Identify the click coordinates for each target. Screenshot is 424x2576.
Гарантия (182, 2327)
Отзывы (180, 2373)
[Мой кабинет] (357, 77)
--
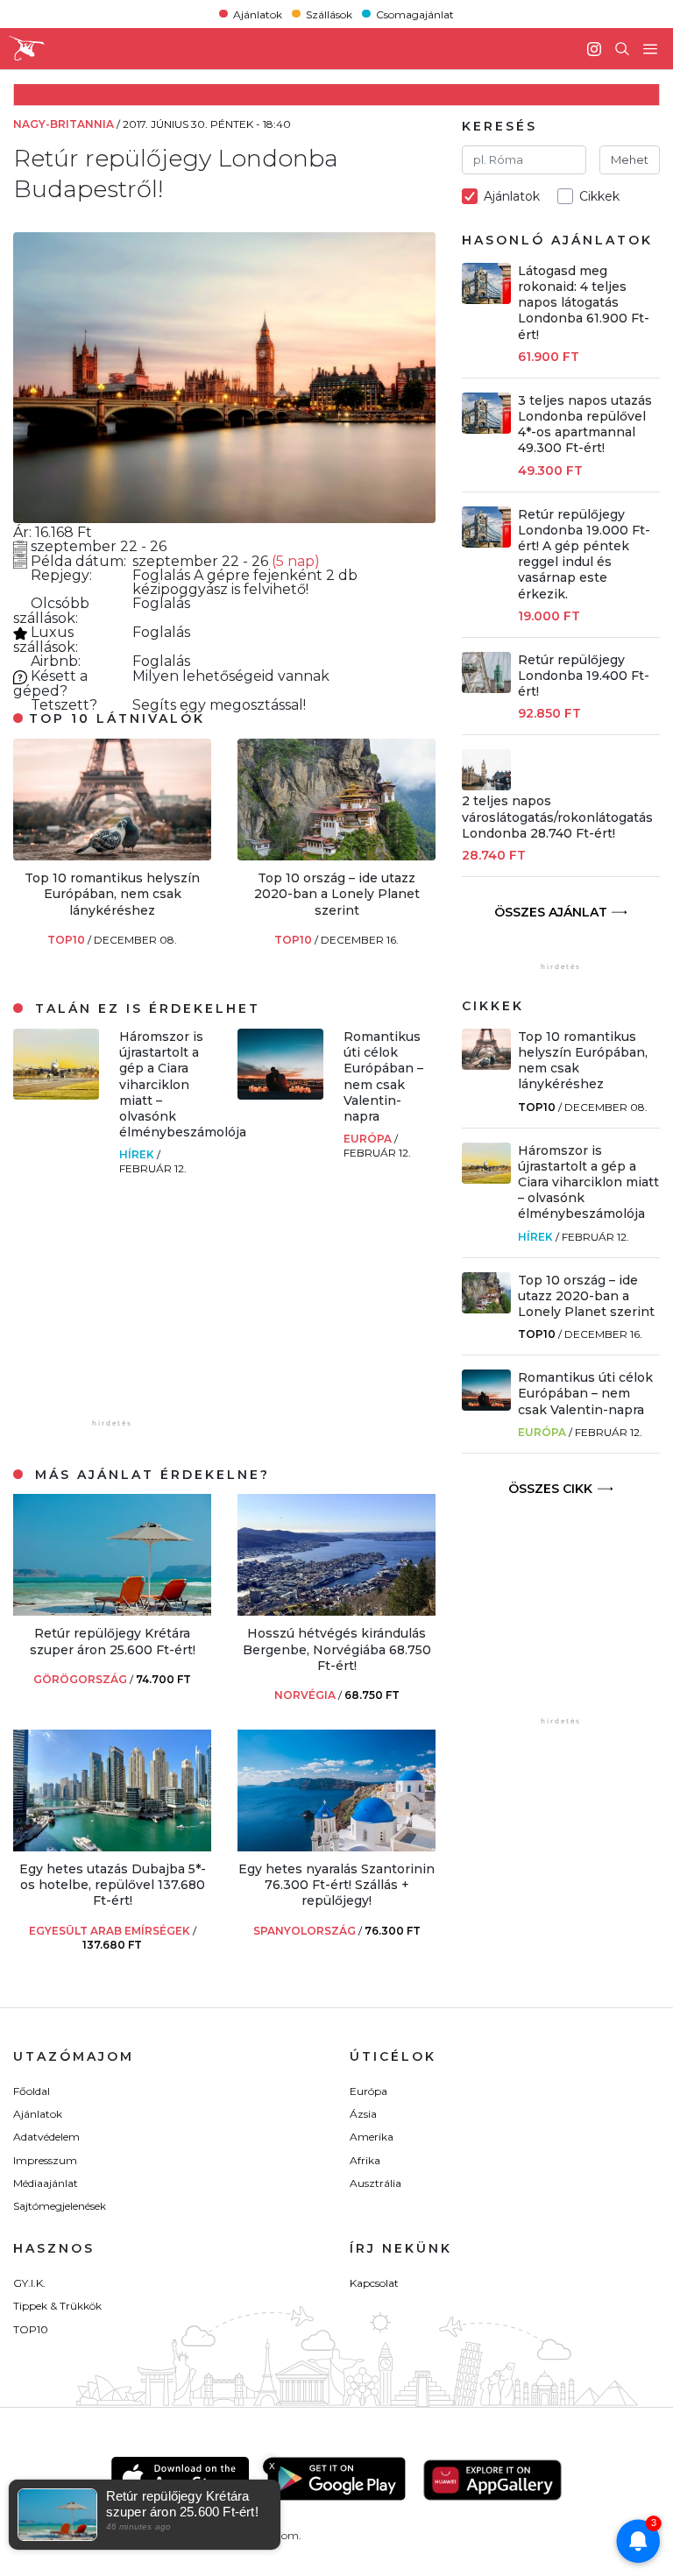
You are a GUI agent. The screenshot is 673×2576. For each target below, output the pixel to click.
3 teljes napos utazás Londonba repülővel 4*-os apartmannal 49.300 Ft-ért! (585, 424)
==
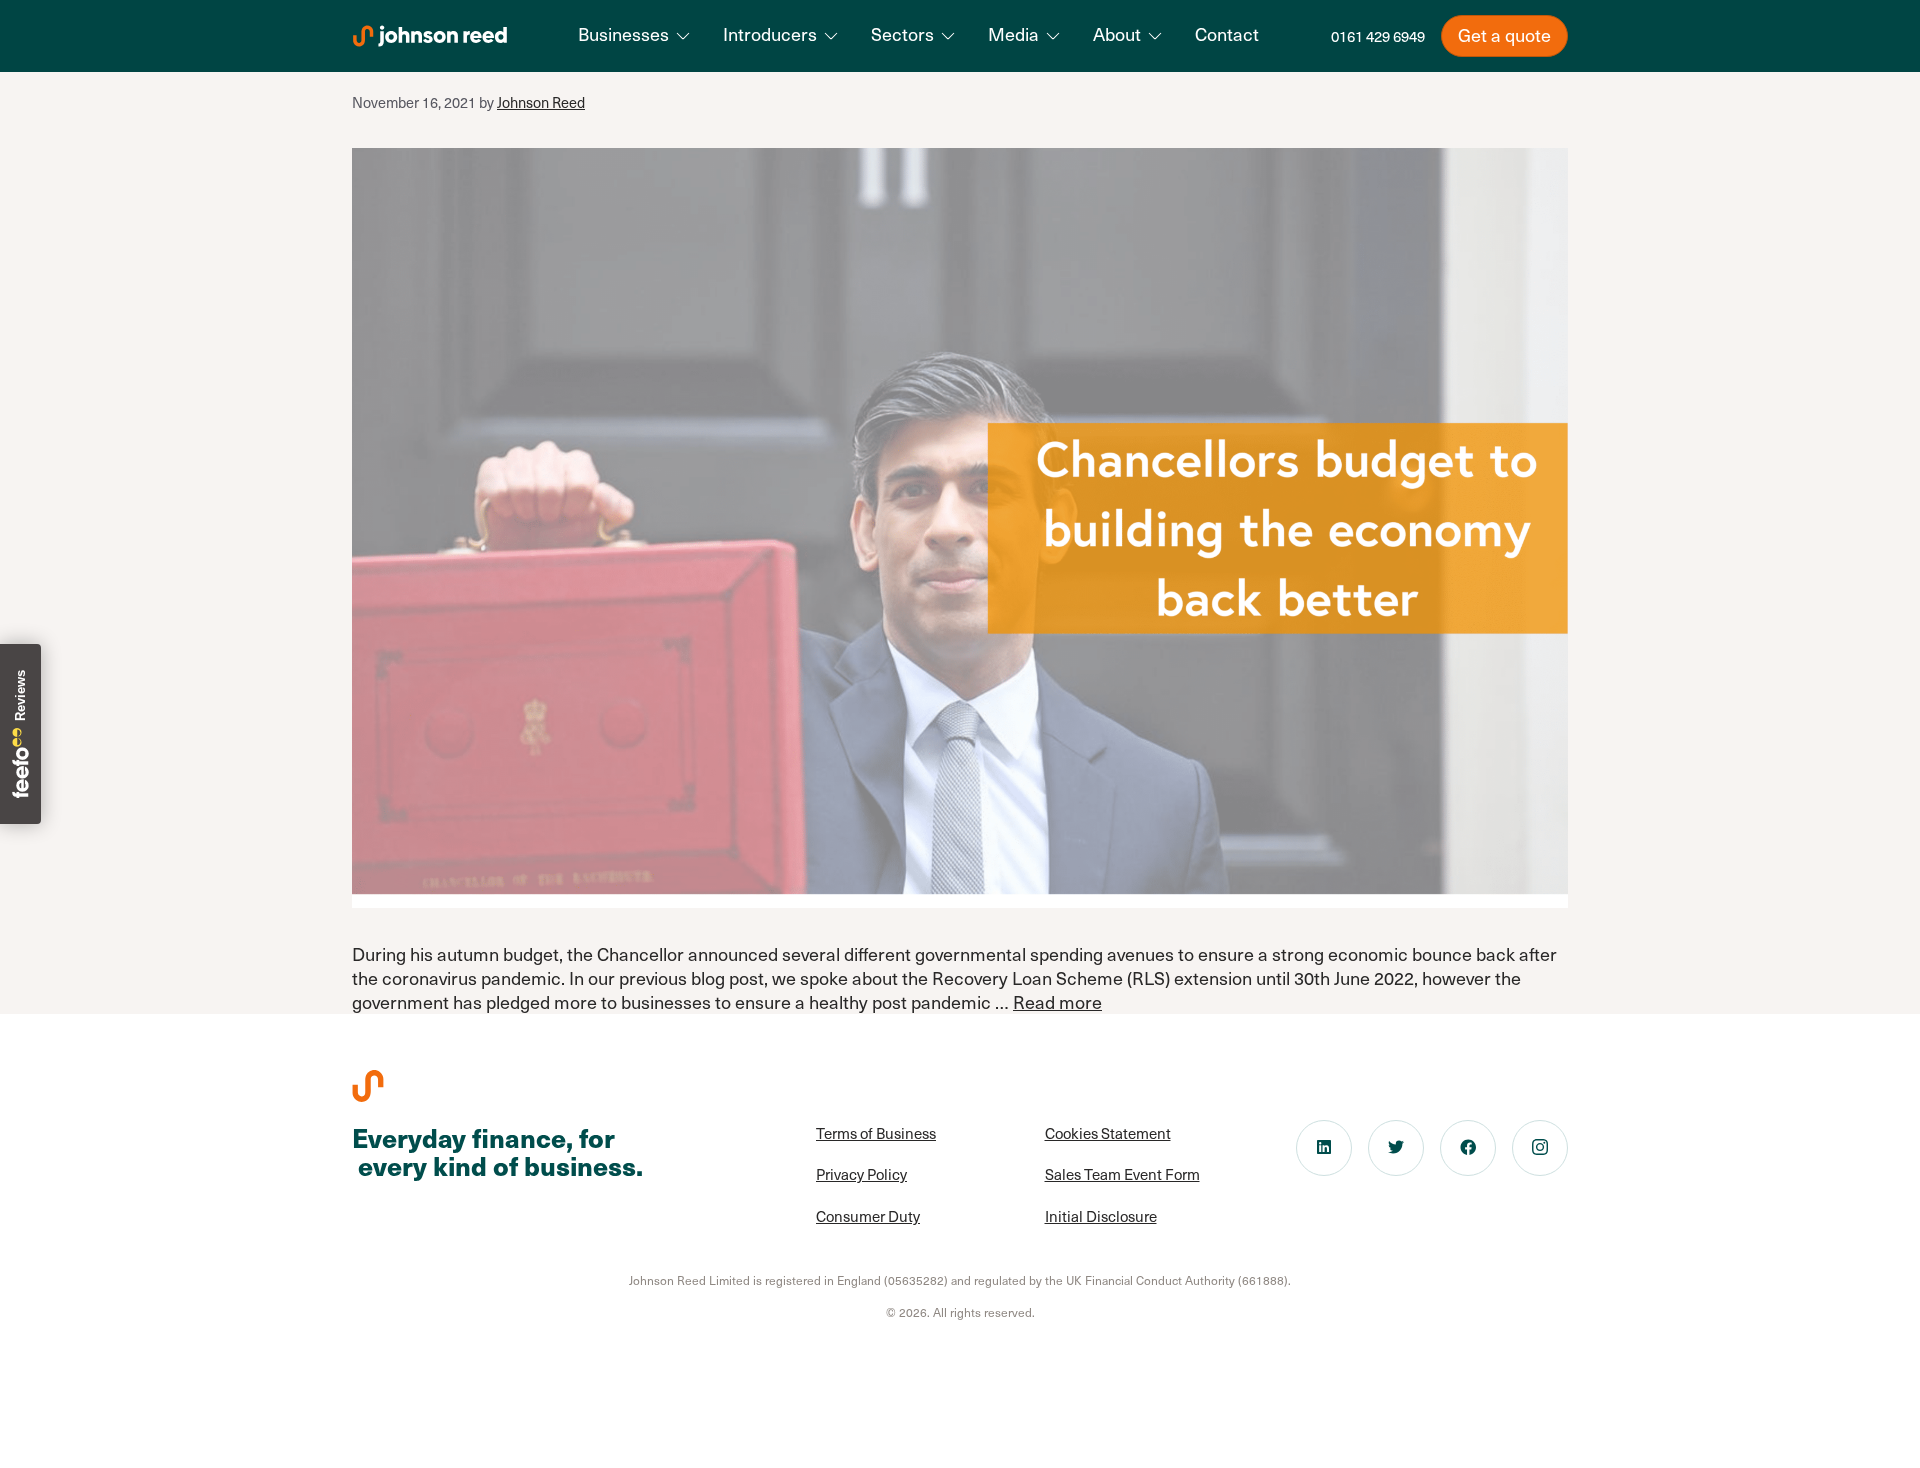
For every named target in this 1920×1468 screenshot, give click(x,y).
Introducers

> What to work on
Only the lines above from the line containing "You are a GUI" through the line containing "3 teljes napos" should be retyped, exactly and with both ends included.

> Answer box
You are a GUI agent. The screenshot is 673×2576. For each target below, output the pixel to click.
3 teljes napos utazás Londonba repülővel 4*-os apartmannal 49.300 Ft-ért! (585, 424)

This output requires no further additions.